Prompt
State how many lines in the records below include the word "near". Give nothing but that number.

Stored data
+--
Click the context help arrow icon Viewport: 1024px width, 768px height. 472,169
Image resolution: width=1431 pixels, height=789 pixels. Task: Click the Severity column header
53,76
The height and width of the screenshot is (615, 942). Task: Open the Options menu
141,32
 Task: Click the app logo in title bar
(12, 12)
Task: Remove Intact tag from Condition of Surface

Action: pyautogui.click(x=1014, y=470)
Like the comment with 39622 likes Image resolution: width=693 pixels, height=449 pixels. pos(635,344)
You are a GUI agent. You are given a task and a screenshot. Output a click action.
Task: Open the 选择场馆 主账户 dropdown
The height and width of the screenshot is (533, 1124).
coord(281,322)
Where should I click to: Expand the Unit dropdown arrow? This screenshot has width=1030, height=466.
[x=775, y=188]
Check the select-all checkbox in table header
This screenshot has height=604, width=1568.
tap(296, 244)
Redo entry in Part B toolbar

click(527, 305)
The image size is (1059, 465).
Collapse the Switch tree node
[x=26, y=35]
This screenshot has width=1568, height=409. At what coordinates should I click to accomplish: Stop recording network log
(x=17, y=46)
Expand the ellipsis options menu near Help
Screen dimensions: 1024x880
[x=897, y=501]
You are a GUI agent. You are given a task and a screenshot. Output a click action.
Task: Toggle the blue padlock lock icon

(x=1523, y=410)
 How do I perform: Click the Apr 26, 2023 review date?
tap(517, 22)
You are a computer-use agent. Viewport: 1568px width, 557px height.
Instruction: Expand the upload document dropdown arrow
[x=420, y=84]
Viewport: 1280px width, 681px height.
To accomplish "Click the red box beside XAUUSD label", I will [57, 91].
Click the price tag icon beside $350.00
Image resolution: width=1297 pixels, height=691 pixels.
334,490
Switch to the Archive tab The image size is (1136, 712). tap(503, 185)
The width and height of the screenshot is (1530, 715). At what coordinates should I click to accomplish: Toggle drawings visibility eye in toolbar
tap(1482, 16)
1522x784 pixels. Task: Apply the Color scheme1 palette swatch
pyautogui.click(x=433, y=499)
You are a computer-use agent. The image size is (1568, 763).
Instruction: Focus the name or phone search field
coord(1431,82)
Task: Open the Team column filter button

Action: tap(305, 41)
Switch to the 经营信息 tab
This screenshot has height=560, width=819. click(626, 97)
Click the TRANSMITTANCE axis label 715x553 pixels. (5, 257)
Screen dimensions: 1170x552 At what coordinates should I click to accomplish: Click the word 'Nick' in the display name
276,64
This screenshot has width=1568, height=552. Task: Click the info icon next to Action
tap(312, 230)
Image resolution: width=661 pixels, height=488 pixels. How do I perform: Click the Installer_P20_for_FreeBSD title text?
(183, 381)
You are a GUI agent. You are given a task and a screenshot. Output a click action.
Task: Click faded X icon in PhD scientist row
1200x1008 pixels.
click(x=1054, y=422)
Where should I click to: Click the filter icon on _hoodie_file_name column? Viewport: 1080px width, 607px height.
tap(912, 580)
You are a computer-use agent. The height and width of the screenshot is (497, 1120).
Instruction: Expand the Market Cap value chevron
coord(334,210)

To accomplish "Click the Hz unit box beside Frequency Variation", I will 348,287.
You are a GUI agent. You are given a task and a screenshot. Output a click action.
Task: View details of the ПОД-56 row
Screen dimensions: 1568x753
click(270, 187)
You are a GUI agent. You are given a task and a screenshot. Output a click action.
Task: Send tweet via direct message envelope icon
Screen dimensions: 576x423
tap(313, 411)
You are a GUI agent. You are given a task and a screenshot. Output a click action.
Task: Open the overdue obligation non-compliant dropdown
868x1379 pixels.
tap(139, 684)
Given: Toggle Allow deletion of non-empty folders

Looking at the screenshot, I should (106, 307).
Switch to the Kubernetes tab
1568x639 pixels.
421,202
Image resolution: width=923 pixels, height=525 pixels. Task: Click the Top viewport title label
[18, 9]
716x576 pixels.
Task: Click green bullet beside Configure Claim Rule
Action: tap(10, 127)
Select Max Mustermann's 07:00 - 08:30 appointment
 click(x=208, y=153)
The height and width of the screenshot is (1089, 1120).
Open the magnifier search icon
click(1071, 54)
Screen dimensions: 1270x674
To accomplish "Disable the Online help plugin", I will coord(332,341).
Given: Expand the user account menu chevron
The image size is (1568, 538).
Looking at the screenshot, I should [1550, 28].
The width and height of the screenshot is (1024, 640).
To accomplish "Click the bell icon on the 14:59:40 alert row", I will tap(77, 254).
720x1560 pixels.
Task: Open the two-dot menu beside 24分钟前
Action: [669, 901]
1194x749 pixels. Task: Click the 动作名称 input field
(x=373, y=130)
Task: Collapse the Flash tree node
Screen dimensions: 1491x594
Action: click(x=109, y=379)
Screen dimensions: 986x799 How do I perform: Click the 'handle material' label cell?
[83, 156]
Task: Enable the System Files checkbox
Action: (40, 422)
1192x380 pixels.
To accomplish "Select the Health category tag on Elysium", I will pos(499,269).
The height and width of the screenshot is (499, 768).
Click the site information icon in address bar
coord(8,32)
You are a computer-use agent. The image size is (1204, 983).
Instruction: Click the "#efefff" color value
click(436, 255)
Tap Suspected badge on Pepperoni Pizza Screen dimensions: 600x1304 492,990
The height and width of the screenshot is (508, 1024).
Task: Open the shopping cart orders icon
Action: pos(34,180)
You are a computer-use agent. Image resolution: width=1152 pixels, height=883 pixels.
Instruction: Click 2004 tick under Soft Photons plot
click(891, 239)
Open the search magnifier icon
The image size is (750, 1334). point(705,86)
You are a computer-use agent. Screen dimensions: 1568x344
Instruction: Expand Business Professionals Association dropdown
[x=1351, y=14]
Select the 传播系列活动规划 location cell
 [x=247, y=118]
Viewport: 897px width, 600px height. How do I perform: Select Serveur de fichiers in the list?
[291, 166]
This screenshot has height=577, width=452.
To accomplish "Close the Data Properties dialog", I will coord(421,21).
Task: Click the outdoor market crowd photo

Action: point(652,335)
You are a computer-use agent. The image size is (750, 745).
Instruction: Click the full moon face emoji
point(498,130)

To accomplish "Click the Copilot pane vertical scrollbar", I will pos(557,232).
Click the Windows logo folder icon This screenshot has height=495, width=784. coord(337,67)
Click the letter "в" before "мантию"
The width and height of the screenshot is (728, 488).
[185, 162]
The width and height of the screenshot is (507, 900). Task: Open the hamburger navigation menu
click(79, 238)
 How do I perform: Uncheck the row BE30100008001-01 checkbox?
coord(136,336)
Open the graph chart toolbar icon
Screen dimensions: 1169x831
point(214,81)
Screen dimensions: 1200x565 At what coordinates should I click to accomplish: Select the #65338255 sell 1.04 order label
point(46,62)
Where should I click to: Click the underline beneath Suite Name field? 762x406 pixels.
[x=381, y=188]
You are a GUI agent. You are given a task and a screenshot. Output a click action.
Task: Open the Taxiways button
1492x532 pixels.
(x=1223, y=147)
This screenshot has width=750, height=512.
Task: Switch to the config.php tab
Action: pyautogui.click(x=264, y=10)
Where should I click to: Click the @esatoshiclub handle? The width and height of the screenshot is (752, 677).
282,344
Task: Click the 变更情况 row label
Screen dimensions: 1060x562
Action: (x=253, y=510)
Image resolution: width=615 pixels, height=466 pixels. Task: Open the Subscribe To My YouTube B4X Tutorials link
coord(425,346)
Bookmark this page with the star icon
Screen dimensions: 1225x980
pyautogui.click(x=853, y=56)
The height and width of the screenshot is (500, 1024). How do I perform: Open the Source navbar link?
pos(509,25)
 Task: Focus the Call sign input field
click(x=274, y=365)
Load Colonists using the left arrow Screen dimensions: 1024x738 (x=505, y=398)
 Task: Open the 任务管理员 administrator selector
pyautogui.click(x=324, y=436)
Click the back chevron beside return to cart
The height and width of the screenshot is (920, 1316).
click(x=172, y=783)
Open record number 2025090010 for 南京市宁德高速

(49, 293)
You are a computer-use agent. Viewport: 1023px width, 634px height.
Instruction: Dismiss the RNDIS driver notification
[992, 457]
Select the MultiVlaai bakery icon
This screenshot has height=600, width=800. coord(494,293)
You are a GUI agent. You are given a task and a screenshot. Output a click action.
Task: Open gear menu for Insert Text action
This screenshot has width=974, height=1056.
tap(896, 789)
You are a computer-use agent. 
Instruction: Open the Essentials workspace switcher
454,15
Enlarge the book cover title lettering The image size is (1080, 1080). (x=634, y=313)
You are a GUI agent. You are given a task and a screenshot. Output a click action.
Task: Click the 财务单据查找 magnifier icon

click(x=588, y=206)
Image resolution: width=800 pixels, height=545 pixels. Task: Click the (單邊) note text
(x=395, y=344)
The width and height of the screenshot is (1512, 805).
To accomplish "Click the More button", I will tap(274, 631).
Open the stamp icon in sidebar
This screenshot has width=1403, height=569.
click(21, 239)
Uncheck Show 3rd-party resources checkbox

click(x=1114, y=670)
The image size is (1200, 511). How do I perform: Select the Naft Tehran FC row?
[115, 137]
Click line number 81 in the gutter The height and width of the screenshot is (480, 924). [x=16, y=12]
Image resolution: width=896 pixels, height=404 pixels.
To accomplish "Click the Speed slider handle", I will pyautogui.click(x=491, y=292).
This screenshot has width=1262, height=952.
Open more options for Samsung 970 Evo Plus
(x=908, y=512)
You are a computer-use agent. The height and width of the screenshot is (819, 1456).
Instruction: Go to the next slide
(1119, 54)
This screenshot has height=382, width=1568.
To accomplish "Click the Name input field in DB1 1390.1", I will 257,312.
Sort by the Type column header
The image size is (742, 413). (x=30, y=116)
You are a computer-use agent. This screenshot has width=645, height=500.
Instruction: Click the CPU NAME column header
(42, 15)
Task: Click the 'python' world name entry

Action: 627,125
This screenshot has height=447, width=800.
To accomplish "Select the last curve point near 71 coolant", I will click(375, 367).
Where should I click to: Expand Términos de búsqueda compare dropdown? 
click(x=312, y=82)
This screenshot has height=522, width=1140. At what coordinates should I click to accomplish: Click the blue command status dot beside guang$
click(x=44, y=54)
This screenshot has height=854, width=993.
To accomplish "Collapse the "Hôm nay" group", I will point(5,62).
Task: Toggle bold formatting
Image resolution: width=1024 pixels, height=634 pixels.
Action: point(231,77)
+--
Answer
2